:: EXERCISE MATERIAL ::
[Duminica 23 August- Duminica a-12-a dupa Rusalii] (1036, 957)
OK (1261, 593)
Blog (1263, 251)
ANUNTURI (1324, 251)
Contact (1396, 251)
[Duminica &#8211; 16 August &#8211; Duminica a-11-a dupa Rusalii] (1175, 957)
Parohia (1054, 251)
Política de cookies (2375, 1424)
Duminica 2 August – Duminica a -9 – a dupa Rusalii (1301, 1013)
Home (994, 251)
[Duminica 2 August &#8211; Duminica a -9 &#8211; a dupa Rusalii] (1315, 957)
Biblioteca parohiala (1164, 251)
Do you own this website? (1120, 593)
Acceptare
==
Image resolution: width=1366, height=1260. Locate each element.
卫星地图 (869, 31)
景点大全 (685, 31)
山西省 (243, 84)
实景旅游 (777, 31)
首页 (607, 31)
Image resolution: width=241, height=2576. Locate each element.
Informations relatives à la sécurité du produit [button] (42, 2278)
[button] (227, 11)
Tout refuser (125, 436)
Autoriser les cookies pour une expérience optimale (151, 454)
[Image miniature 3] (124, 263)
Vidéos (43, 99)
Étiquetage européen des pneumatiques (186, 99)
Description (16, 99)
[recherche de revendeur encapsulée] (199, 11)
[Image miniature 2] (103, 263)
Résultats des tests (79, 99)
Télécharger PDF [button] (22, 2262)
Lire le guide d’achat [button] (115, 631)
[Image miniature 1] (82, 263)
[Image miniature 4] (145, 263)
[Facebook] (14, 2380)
...
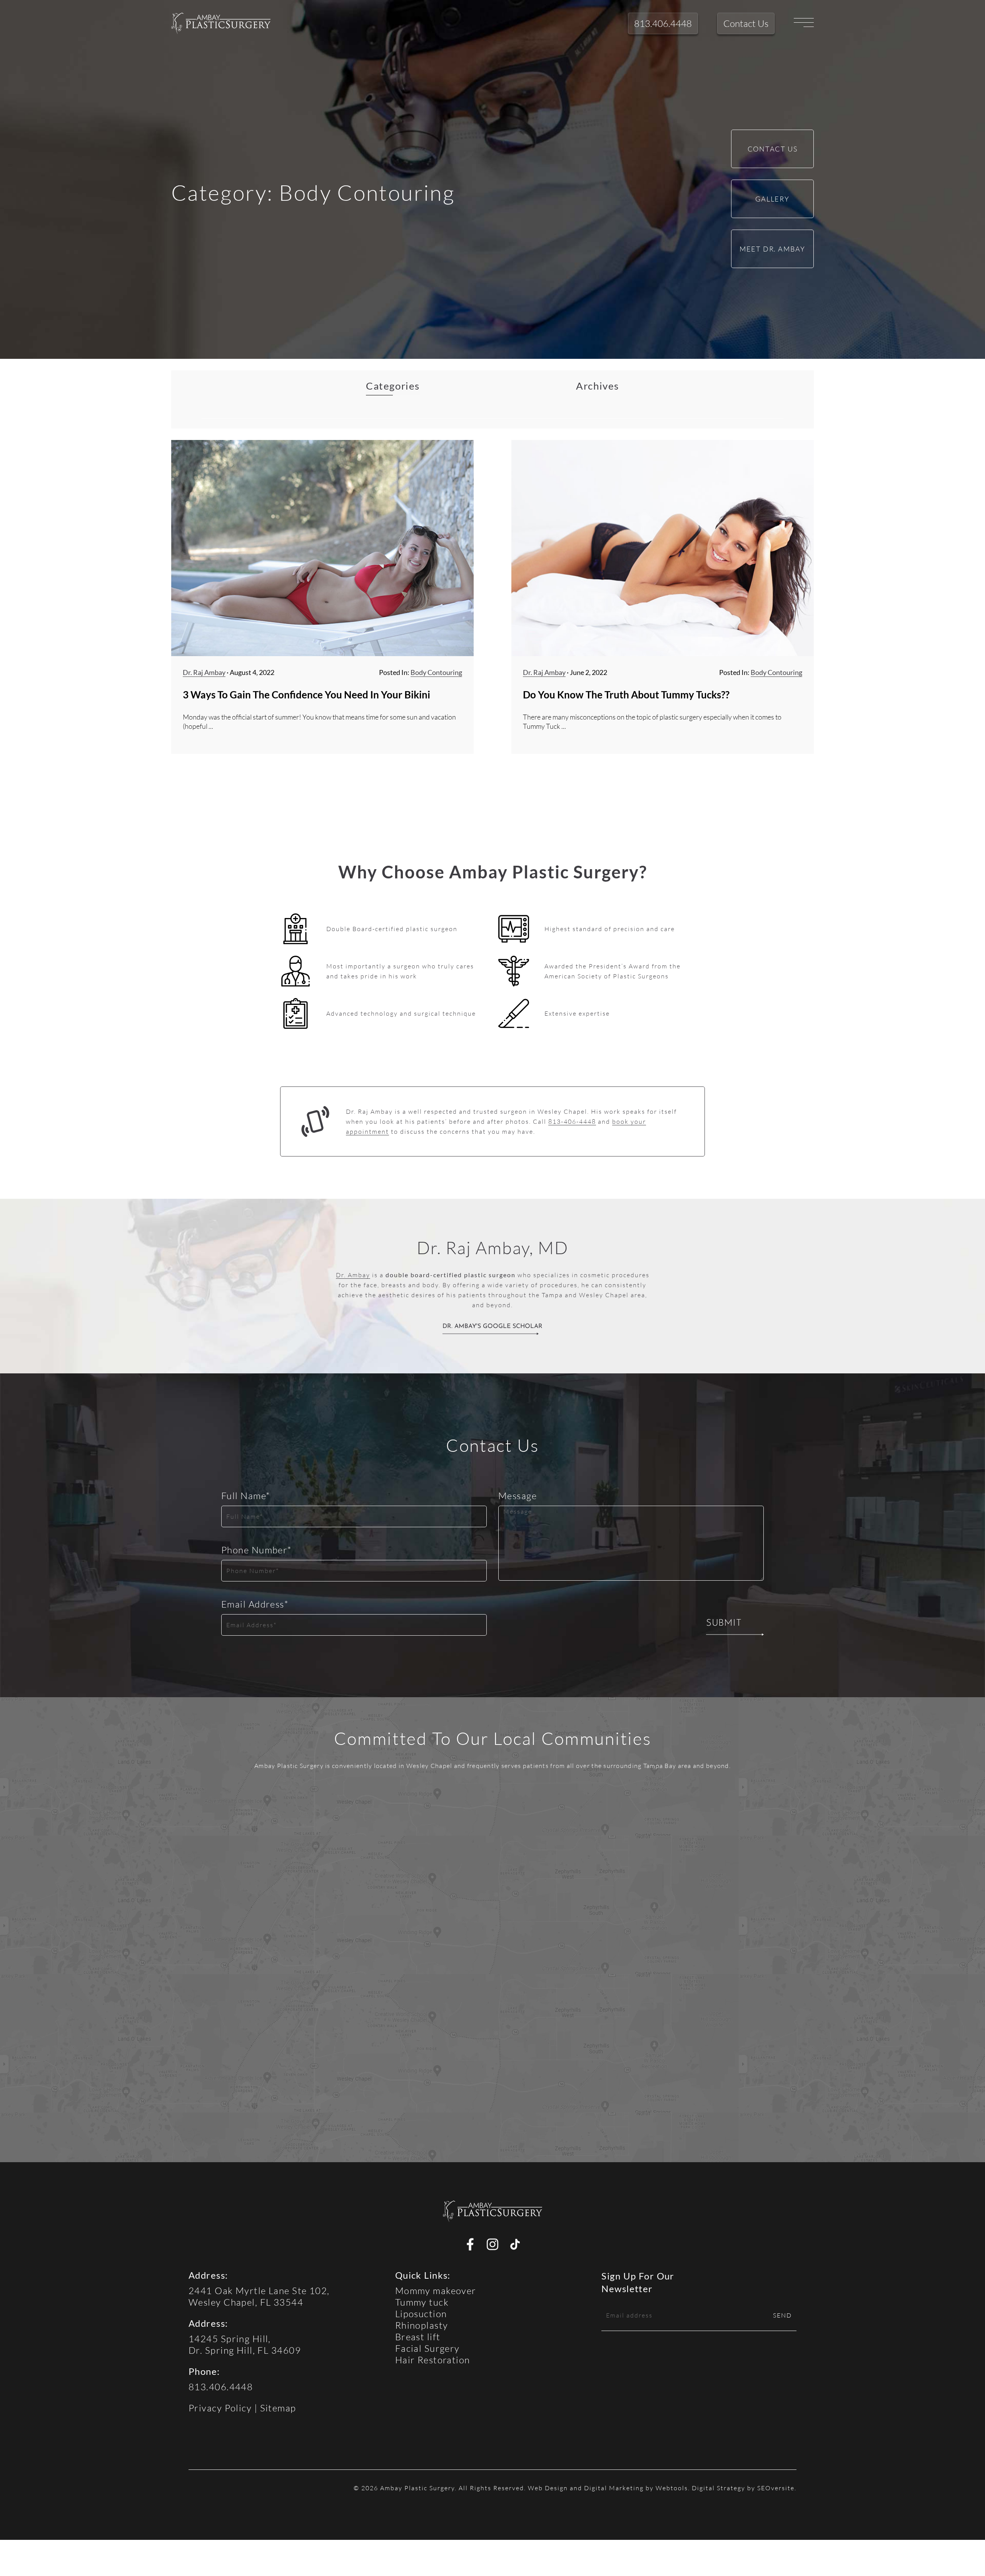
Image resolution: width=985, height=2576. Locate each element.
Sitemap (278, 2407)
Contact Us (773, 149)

:: EXERCISE BRIEF ::
In the entries above, identify every line with the string "miniature".

:: RESPONSE AREA ::
[Image miniature 3] (124, 263)
[Image miniature 2] (103, 263)
[Image miniature 1] (82, 263)
[Image miniature 4] (145, 263)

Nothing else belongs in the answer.